Scenario Modelling

Dynamic Causal Modelling, UCL, UK

The Prime Minister said that: "Of course the vaccination programme has helped but the bulk of the work in reducing the disease has been done by the lockdown". Was he right?

It is fairly straightforward to quantify the relative contribution of lockdown and vaccination by predicting what would have happened in the absence of lockdown, in the absence of vaccination rollout and in the absence of both. The above graphic reports estimates based upon the parameters of a dynamic causal model used for nowcasting and long-term forecasting. The lines correspond to expected deaths per day, while the shaded areas correspond to 90% confidence intervals. The blue line is the most likely estimate with both lockdown and vaccination in place, while the black dots correspond to (smoothed) data from the ONS. The remaining three predictions correspond to what might have happened if lockdown had been lifted on 1 Feb 2021 (red), if the vaccination rollout had ceased on 1 Feb 2021 (gold) and if both had been suspended (purple).
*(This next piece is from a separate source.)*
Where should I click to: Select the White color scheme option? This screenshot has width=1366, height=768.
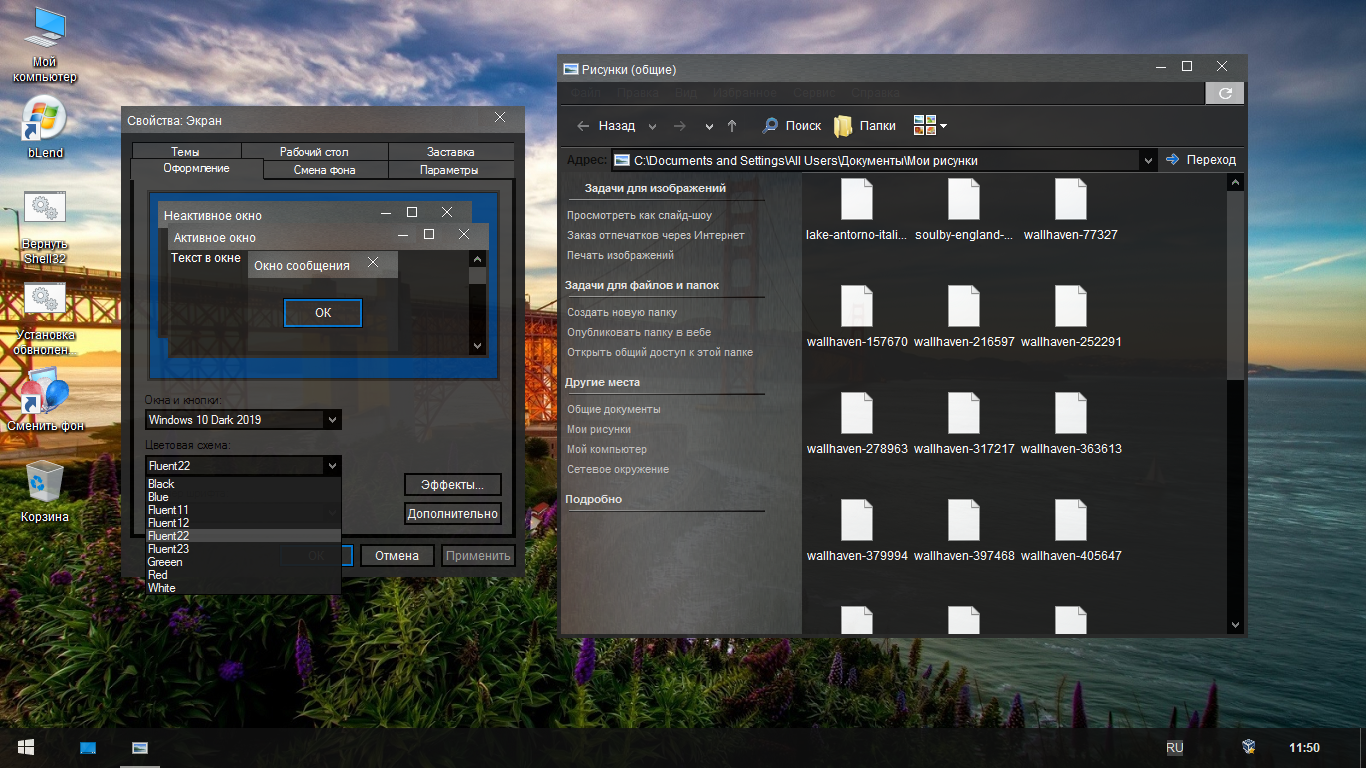point(161,588)
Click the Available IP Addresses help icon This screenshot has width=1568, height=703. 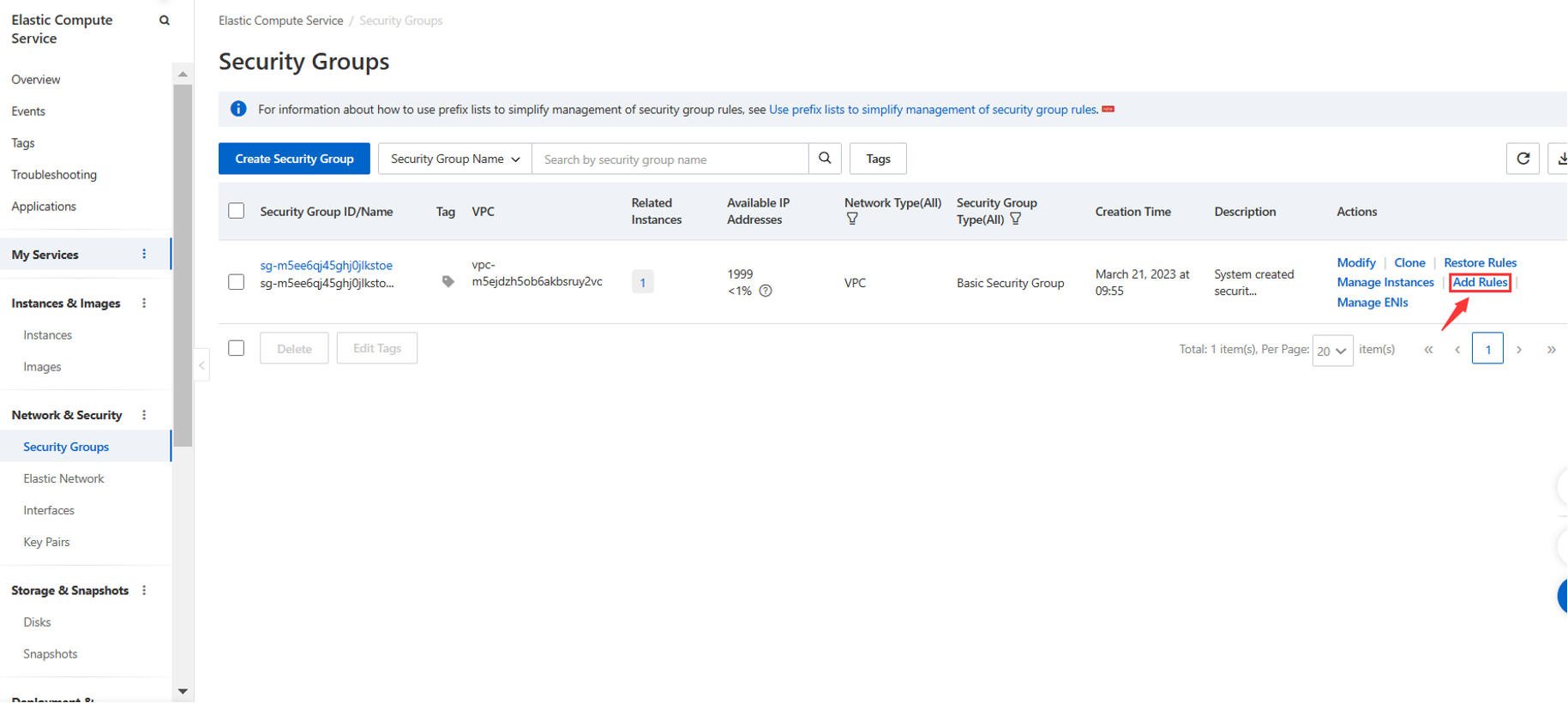pyautogui.click(x=766, y=291)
It is evident from these projections that a premature lifting of lockdown restrictions would have released a resurgence of fatalities over the past few weeks (peaking at about 2000 deaths per day). Conversely, suspending the rollout of vaccination may have had a less immediate effect but resulted in a wave of fatalities in over the next weeks (roughly the size of the first wave). Removing both lockdown and vaccination produces a worst-case scenario with peak death rates of greater than 3300 per day. In short, lockdown could be claimed to have averted a third (or perhaps fourth) wave over the past few weeks, under the current vaccination rollout. Having said this, lockdown and vaccination clearly work hand-in-hand in precluding resurgences over the next few months.